··· EXERCISE MATERIAL

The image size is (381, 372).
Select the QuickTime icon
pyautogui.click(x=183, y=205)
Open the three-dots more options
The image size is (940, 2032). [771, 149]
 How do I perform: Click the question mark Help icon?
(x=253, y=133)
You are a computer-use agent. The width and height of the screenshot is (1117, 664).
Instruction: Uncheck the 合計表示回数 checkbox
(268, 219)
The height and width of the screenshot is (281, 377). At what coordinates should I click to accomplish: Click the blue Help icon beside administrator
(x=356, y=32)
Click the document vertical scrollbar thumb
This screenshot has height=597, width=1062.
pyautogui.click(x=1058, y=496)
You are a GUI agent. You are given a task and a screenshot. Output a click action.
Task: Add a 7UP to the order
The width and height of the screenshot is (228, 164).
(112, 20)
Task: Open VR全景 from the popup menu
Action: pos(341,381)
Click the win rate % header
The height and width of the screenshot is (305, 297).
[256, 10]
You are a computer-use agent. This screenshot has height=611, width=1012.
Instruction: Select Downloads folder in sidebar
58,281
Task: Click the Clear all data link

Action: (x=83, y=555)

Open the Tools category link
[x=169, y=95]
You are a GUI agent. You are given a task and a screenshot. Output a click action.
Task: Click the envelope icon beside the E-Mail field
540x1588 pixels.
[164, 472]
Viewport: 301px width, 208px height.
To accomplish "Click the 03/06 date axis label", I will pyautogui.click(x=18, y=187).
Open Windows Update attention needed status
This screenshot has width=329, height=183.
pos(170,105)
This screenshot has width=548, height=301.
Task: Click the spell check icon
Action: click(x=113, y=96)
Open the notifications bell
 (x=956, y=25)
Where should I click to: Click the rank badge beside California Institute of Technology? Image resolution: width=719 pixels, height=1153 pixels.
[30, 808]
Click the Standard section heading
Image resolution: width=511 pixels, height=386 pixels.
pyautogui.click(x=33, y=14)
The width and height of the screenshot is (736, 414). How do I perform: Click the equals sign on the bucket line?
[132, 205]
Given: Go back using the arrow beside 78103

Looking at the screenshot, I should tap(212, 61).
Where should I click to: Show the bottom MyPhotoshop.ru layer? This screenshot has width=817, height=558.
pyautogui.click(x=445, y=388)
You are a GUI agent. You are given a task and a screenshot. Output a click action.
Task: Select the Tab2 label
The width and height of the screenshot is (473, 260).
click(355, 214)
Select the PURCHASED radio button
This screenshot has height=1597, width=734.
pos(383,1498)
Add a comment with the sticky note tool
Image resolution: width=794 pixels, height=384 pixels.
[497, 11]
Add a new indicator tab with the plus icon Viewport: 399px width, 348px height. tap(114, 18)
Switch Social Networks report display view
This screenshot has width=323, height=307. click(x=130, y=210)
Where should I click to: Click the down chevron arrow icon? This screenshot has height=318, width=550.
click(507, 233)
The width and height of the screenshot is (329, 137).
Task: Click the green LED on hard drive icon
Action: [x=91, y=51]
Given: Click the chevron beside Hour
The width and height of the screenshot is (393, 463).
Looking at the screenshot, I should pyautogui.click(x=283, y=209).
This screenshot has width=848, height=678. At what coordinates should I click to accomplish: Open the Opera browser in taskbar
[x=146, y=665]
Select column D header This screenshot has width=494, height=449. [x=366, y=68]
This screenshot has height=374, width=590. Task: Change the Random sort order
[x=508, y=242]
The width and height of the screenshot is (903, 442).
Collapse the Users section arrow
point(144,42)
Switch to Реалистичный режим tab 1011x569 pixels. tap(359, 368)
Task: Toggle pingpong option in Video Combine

······

• _PROBLEM_: Locate each line in the listing above that contains the word "perform" and copy those lines. The match is case-sensitive.

• _WORKED SOLUTION_:
 How do I perform: Click the question mark Help icon?
The width and height of the screenshot is (736, 414). How do I perform: Click the equals sign on the bucket line?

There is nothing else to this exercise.